The Corpus DIMEx100 contains segmented and labeled .phn files for phone and word tiers for each .wav file. However, the units of time are in miliseconds (instead of seconds) and the files contain headers that Praat scripts cannot read to create corresponding Textgrids from each .phn file.
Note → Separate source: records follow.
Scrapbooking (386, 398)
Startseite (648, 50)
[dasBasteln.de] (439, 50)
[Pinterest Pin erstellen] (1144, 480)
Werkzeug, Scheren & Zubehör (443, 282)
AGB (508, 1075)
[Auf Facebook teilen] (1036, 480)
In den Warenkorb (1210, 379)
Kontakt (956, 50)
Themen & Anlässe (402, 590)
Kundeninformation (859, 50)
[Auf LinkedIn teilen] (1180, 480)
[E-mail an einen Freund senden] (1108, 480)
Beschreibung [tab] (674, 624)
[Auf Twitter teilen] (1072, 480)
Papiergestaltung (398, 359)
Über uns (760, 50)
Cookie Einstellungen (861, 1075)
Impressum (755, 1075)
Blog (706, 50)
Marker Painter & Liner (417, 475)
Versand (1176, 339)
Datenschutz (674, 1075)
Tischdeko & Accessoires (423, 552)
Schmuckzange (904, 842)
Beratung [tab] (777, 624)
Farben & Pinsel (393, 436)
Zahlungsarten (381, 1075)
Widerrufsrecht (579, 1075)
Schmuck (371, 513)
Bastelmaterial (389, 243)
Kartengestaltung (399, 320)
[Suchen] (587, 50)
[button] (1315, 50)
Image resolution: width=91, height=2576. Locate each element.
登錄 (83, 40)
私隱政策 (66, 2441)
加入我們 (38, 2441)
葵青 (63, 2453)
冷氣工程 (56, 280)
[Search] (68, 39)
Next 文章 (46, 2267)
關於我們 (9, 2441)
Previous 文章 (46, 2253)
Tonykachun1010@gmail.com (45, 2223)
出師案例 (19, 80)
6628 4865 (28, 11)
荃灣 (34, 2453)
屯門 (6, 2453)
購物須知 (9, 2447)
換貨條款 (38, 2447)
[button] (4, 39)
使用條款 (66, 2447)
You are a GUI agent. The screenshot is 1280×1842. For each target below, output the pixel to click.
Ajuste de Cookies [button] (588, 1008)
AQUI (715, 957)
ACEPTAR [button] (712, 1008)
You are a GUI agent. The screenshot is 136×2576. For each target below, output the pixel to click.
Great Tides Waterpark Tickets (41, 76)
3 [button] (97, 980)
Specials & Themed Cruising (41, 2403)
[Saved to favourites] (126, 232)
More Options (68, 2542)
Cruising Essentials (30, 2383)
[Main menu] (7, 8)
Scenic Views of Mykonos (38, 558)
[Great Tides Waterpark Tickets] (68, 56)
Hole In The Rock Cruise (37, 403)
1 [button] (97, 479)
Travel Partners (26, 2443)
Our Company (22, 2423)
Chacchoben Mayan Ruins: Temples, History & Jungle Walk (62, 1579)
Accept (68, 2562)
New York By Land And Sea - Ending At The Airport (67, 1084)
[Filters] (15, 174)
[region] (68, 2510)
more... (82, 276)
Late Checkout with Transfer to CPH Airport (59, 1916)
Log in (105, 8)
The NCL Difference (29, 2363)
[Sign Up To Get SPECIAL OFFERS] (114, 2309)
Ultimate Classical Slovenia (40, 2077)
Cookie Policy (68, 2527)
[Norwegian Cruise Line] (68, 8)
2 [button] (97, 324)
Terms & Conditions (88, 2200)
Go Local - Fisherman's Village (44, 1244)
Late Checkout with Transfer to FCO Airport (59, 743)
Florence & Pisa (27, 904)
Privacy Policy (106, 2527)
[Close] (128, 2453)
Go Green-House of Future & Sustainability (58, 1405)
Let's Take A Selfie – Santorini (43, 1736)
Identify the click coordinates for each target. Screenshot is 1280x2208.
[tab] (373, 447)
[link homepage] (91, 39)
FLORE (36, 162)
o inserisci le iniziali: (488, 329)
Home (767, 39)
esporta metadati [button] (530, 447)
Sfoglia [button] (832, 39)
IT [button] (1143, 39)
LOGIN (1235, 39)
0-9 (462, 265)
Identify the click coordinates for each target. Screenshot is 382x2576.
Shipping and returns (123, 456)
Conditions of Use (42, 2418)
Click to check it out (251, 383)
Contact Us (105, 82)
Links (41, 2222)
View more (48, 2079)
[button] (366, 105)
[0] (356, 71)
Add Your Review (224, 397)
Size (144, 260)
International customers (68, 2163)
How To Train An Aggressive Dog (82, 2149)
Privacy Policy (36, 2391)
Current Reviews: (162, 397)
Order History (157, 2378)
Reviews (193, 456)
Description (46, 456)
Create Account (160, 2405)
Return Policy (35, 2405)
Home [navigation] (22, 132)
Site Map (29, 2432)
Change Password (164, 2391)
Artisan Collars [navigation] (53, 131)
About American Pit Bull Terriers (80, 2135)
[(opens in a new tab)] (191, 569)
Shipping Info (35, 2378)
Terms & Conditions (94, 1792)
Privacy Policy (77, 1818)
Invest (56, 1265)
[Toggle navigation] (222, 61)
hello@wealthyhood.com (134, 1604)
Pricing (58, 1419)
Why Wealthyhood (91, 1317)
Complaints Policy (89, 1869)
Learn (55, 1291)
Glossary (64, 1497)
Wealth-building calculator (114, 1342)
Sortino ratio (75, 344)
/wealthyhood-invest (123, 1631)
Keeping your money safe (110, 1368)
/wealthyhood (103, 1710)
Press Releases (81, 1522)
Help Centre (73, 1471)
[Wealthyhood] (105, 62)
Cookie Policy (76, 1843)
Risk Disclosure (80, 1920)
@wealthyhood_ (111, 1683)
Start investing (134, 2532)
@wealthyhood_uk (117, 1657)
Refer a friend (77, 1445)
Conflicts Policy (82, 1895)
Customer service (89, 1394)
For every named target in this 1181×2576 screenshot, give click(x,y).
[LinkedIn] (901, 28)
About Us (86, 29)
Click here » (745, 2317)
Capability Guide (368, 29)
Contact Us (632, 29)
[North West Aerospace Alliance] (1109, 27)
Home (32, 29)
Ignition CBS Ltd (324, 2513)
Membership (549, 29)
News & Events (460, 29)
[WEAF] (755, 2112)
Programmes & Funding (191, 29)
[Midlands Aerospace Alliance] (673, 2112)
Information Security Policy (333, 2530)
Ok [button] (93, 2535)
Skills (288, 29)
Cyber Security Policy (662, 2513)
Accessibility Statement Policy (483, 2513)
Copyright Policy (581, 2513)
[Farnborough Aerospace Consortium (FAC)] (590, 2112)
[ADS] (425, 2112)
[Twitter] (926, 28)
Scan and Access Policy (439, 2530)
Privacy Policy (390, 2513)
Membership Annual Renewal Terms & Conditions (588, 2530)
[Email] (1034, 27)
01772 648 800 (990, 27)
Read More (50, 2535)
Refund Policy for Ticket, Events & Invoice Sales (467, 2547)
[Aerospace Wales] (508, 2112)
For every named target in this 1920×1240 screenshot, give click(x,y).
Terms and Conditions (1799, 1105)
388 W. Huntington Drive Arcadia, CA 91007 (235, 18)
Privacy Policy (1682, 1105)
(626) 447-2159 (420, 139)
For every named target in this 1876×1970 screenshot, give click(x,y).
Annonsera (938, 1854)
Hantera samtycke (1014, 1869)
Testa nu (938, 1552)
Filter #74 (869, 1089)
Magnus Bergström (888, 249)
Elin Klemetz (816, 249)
This notebook will be used for the processing of these .phn files so that Textgrids can be generated.

In [28]:
import pandas as pd
import os
import csv

In [44]:
# find current working directory
os.getcwd()

'E:\\cbas_dime\\male'

In [43]:
# change cwd to folder containing .phn files
os.chdir("E:\\cbas_dime\\male")

In [45]:
# for loop to loop through each .phn folder in directory
# for loop to loop through each file in folder

folders = ["phn_word", "phn_phone"]

for f in folders:
    folder  = "E:\\cbas_dime\\male\\" + f
    files = os.listdir(folder)
    for file in files:
        # import file and specify delim as space and first 2 rows as header
        phn = pd.read_csv(folder + "/" + file, delim_whitespace = True, header = [0,1])
        
        # reset index
        phn = phn.reset_index()
        
        # rename cols
        phn.columns = ["0", "1", "2"]

        # divide first 2 cols by 1000
        phn["0"] = phn["0"].apply(lambda x: int(x)/1000)
        phn["1"] = phn["1"].apply(lambda x: int(x)/1000)

        # save new file
        phn.to_csv(folder + "/" + file, sep=' ', quoting=csv.QUOTE_NONE, escapechar='\\', index = False, header = None)

These files are then converted to TextGrids using a Praat script from Daniel Hirst 2010 and adapted by Annie Helms 2020. A second Praat script is used (Lennes, 2013) to extract F1, F2, and F3 for each phone in the TextGrids.